Task to carry out:
In the data, find each line where the word "section" appears and list that line.

Collected data entries
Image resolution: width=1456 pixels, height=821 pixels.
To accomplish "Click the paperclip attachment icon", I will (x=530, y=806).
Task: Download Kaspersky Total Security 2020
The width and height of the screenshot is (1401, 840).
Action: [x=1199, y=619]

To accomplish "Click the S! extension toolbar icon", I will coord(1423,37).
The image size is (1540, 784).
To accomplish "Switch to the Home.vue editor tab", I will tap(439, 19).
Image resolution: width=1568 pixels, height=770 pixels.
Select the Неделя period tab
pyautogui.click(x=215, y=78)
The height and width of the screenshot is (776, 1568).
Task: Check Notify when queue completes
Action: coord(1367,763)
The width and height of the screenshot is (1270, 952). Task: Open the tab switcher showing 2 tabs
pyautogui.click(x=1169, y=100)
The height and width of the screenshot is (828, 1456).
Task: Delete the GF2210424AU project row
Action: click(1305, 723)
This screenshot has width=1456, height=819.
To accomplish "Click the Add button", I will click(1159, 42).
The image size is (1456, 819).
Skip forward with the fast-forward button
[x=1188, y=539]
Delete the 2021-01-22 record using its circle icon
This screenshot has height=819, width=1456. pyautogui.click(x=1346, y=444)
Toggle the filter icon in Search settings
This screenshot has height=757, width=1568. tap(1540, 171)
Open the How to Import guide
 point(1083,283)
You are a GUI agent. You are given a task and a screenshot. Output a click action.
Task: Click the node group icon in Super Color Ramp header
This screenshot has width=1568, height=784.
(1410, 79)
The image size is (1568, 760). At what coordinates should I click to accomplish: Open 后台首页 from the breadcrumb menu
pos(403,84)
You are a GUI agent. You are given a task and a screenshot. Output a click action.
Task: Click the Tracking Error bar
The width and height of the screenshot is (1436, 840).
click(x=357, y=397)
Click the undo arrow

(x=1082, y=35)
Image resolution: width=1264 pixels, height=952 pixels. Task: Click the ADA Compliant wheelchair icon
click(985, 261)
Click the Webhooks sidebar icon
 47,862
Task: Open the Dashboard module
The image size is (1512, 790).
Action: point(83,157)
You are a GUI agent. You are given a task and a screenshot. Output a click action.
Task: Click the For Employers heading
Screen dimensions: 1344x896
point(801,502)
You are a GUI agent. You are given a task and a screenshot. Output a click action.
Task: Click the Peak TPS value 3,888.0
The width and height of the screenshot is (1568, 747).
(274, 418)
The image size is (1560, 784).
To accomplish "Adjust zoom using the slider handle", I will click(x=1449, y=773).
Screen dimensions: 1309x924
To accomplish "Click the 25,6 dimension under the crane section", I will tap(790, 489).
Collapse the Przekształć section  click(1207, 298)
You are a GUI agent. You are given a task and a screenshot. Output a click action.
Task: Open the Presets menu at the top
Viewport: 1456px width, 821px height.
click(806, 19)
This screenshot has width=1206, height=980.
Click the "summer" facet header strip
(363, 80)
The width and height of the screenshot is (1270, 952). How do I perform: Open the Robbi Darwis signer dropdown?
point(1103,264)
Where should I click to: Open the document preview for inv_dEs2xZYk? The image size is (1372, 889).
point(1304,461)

Written solution:
To accomplish "Click the 25,6 dimension under the crane section", I will tap(790, 489).
Collapse the Przekształć section  click(1207, 298)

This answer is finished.